Au final, le ministre du Commerce a renvoyé les acteurs à leurs responsabilités, les exhortant à engager une concertation pour résoudre leurs différends contractuels. Parallèlement, il a demandé aux producteurs de fournir des éléments justifiant la hausse des prix sollicitée, exprimant ses doutes quant à sa légitimité dans un contexte où « le producteur gagne de l’argent ».

En l’état, les prix restent inchangés. Ainsi, la grille tarifaire en vigueur reste celle homologuée depuis 2019. Elle fixe le prix des bouteilles blondes de 65 centilitres à 650 FCFA. Or la réalité est toute autre sur le terrain.

La Sabc et le Gecam plaident pour une hausse de prix des boissons

Le DG de Boissons du Cameroun, Stéphane Descazeaud, a fait sa doléance au gouvernement le 21 mars 2024 lors de l’inauguration officielle de l’extension de l’usine de Yaoundé. Au cours de cette cérémonie, il en a profité pour dire au chef du gouvernement dans quel contexte Boissons du Cameroun évolue aujourd’hui.

D’après le DG, cela fait 5 ans que les prix des boissons au Cameroun (car c’est le seul pays dans ce cas), n’ont pas augmenté. Mais aussi, a-t-il affirmé, cela fait 3 ans que l’entreprise subit un tsunami inflationniste sur les matières premières, les consommables, le carburant, le gaz, l’électricité, les salaires, et « bien évidemment les taxes, dont la nouvelle hausse des droits d’accises décidée dans la loi de Finance 2024, ne fait qu’apporter de l’insécurité à la fragilité déjà palpable ».

Il n’y a rien qui n’ait pas augmenté, excepté les boissons, a décrié Stéphane Descazeaud. Il a avoué que comme tous les autres industriels, la société subit de plein fouet les trop nombreuses coupures d’électricité « qui ont littéralement amputé nos capacités de production spécifiquement depuis le mois de décembre 2023 et endommagé nombres de nos équipements pour lesquels nous n’avons pas toujours les pièces de rechange disponibles, il en est de même pour nos fournisseurs locaux dont le taux de rupture a atteint son paroxysme depuis quelques mois face à leurs difficultés de production ».
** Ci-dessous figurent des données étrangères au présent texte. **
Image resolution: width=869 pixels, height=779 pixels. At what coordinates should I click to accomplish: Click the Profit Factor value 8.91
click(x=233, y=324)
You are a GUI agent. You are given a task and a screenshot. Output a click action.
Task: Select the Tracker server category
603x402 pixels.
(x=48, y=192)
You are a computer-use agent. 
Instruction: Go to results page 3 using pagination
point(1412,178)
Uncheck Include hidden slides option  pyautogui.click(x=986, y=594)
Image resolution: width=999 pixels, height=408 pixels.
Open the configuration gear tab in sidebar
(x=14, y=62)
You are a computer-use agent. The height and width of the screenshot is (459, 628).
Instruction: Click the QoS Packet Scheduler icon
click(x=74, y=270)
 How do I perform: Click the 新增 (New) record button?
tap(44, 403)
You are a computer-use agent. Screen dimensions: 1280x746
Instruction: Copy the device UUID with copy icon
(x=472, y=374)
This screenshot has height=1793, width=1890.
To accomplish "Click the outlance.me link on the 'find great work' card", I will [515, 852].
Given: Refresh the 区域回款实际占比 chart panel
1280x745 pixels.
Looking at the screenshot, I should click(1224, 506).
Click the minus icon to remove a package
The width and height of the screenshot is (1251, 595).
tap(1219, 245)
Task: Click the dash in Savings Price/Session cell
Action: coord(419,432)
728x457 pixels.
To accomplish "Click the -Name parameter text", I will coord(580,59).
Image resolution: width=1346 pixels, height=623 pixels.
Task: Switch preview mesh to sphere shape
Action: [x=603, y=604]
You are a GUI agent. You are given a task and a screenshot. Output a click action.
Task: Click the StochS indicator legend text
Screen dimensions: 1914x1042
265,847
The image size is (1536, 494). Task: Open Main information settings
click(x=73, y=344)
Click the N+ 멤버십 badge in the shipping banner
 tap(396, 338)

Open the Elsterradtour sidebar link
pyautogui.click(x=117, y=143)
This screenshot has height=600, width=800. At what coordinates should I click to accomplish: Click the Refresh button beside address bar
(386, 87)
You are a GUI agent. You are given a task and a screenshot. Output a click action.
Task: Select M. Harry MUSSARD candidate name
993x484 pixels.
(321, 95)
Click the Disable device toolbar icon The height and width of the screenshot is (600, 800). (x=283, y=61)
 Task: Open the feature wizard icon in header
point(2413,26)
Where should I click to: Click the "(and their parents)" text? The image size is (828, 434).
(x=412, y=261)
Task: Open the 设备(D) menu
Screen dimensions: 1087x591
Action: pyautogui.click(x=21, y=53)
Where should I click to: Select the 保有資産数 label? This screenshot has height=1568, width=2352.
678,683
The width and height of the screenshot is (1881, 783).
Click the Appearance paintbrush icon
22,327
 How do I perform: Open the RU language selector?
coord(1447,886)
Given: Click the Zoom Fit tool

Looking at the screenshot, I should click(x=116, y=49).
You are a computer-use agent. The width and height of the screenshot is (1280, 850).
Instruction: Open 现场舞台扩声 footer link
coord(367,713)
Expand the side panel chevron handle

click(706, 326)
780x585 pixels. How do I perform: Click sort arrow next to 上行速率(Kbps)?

Les conséquences sur le marché dit-il, sont catastrophiques : ruptures de stocks à répétitions, des filières entières menacées. Résultat de course, les prix de vente sur le marché ne sont plus respectés. Egalement, en mars 2022, le Groupement inter-patronal du Cameroun (Gicam), aujourd’hui Groupement des entreprises du Cameroun (Gecam), avait sollicité une augmentation de 50 FCFA sur le prix des bières pour compenser les surcoûts d’importations des sociétés brassicoles. C’était au cours d’une concertation organisée à Yaoundé, entre le gouvernement, les opérateurs économiques et la société civile.

Cette révision des prix de 50 FCFA, devrait permettre de compenser 28 milliards FCFA sur des surcoûts d’importation de 35 milliards FCFA enregistrés entre 2020 et 2022 par les sociétés brassicoles du pays. Ces surcoûts sont consécutifs à l’explosion des prix des matières premières et du fret à l’international, après l’atténuation de la pandémie du Covid-19 et le déclenchement, fin février 2022, du conflit russo-ukrainien.

Pour compenser ces surcoûts, fin septembre 2023, l’association de producteurs d’alcool du Cameroun (Capa), avait décidé de réduire drastiquement la ristourne que les détaillants perçoivent pour chaque casier de bière vendu. Mais cette mesure avait provoqué la colère des barmen. Heureusement, le MinCommerce était monté au créneau pour mettre fin à cette « guerre ».